So the so the premiums um on the CPM are are just fantastic. And so and Sean Griffy, the CEO of Industry Dive, has been like educating the market on this. And so I heard him and I and I then I looked at his I think they're incredible at business. I think they're incredible at sales.

I I I wasn't like blown away by the content itself. You know, they're a great business and they built something much bigger than I have. But I was like, "Wow, I think more people could do this. " And the business work week also is is is doing this.

And I wanted to do sort of a Silicon Valley take on that of like, you know, Lenny Richki is is the is the goat of this for product managers, the newsletter. Yeah. I think he's almost at like a million subscribers. You I think he's printing cash. Um and I was like, hey, there's going to be a Lenny for for HR.

There's going to be a Lenny for CFOs. There's going to be a Lenny for every position in every sector. Um I want to I want to create that. I want to create this rollup. Um, and we started on the podcast side because that's what I know. I think that there was g gap in the market for like, you know, the best of of X.

And, um, we did that. I think I think we had, you know, uh, reasonable success. And, um, I'm excited about adding additional businesses or business models on top of that. Investing being one of them. And I think ACZ is the best place to do it. Makes sense.

Um, what do you think about the different business models in media between ad sales, subscriptions, monetizing through trade shows or merch or products? I've seen I'm a big fan of Doug Deur Demiro.

He kind of like, you know, value captured at the very end of building massive scale with cars and bids, his online auction platform for cool cars made in the modern era. Yes, I'm a fan. I know this whole tagline.
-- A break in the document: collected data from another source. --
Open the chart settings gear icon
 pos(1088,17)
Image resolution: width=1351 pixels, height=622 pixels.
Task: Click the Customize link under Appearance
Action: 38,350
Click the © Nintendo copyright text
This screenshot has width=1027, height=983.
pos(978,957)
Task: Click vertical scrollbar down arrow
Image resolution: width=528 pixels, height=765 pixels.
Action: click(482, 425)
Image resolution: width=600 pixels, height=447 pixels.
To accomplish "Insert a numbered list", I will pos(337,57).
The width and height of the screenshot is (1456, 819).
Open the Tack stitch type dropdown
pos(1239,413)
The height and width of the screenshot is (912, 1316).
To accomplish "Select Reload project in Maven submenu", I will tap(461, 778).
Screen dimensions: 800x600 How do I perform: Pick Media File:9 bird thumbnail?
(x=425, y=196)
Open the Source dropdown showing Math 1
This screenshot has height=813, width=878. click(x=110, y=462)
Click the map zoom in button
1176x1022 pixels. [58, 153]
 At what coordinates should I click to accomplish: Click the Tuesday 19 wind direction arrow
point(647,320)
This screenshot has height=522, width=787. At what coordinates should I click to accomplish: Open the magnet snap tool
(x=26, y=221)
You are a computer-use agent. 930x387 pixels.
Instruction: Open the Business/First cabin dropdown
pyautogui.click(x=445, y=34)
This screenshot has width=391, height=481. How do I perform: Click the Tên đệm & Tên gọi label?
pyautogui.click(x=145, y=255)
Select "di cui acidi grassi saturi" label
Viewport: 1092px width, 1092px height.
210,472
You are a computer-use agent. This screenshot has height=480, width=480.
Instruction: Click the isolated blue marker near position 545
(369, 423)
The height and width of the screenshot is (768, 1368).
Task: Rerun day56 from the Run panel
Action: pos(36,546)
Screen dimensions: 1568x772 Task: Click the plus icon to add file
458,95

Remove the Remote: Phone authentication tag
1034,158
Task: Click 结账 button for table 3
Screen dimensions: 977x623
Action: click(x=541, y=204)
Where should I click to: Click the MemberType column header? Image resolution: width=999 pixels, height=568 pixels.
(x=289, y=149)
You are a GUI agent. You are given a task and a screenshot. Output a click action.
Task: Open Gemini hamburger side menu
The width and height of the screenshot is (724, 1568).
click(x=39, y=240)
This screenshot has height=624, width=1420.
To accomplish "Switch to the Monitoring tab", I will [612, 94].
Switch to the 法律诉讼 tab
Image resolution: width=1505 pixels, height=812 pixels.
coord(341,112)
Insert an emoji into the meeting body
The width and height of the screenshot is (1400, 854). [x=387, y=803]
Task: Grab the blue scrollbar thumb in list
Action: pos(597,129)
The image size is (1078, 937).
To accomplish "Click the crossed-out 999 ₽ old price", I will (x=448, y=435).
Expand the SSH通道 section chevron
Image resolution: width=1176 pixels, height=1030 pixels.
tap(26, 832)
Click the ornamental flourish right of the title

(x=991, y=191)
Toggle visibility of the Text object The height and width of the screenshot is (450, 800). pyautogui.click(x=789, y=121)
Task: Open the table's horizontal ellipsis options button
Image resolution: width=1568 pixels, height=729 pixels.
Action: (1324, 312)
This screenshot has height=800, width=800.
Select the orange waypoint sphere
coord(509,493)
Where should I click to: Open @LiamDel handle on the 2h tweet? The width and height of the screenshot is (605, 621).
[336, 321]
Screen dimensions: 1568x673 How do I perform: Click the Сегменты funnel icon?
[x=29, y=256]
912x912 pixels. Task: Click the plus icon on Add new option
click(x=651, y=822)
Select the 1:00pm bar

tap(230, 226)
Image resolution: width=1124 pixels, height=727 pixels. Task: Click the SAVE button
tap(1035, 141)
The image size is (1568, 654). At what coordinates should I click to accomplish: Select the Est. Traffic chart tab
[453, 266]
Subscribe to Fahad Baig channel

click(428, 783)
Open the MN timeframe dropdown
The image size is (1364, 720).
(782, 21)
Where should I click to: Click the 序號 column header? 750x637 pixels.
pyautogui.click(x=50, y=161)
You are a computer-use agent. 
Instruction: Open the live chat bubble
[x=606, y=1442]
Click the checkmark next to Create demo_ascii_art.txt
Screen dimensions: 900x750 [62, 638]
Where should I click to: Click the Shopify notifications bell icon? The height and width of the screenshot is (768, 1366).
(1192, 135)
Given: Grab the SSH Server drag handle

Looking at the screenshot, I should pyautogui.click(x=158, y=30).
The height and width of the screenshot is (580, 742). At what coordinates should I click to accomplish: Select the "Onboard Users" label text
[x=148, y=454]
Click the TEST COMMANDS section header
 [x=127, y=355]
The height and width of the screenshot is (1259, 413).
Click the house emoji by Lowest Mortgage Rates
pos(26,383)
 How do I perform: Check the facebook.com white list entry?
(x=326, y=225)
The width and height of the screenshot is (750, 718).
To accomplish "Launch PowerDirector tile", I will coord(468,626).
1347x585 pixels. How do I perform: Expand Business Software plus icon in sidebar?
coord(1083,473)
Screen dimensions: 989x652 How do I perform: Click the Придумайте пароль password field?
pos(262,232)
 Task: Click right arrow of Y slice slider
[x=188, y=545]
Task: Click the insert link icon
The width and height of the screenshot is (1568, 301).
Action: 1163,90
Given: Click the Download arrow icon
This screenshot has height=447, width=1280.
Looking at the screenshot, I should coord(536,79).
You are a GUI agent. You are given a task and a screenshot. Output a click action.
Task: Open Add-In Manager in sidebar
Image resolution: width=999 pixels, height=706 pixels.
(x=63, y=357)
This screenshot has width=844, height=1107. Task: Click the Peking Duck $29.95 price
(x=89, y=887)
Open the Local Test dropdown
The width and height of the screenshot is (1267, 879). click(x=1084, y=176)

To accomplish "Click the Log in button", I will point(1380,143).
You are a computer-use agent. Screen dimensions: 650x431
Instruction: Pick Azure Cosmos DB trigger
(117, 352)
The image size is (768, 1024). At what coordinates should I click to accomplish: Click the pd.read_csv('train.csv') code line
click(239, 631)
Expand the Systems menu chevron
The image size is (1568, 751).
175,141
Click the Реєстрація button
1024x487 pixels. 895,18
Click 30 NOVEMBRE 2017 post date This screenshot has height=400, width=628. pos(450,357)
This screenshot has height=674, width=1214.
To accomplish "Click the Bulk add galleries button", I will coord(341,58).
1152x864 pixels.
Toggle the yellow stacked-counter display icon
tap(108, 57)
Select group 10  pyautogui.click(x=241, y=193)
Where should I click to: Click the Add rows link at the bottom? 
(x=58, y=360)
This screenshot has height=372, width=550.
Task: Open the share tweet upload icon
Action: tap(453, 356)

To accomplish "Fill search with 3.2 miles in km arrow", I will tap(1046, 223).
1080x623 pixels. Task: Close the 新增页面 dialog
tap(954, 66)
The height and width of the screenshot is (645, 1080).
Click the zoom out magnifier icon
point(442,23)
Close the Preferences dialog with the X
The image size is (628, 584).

Um but uh but in general like what uh what what mo what business models do you think work in tech?

What business models do you think work in other industries uh in in trade publications versus more traditional journalism? Uh how are you thinking about the landscape of like monetization of media? Well, yeah, it's it's really fascinating question.

It depends on what niche like if if you're if you're as big as someone like Mr. Beast, you want like a mass market thing. Yeah, even Mr. Beast. do wonder if and I'm I'm friends with him and I I think he's genius.

Um but I I do wonder if that's the right if that's the most optimal business to be like and I like he's also getting to gaming too, but like should Mr. Beast have like um sort of a cash app competitor or like or I I I was pitching a VPN BeastVPN because he has a global audience, low churn, high margin.

It's not VPNs are not suitable for venture backing typically. It's all marketing. That's the entire expense is just getting people to install the VPN. So, you know, it doesn't matter where his audience is, they can sign up for the VPN. Yeah. Yeah. Silly, but I don't know. Probably not a good fit, but it was funny.

You guys had the founder of Honey on who's who's a very good friend of mine and he's building a really great business. I just invested in um on the ad blocker side, but like Mr. Beast was saying that he brought a lot of Honey's traffic. And so, should he have created a Honey competitor back?

Like, there's got to be something that's bigger. Yeah. Has better margins, you know, than than chocolate that's more defensible? Well, there's an interesting there's an interesting thing with media, which is like this idea of uh value value creation versus value capture.

And it's possible with media to create a massive amount of value but not fully be able to capture it. That being said, one of the best ways to capture value is to just put out amazing content and then invest in the companies that sort of come around from that.

So, I think that people have had this idea of media um of one of the best business models for media being investing. Yep. Yet that doesn't mean, you know, starting a solo GP fund and just having a podcast necessarily. Like it can look a lot of different ways.

And that's why I'm uh I'm excited about Tarpentine in the context of A16Z because you can make the best podcast about biotech.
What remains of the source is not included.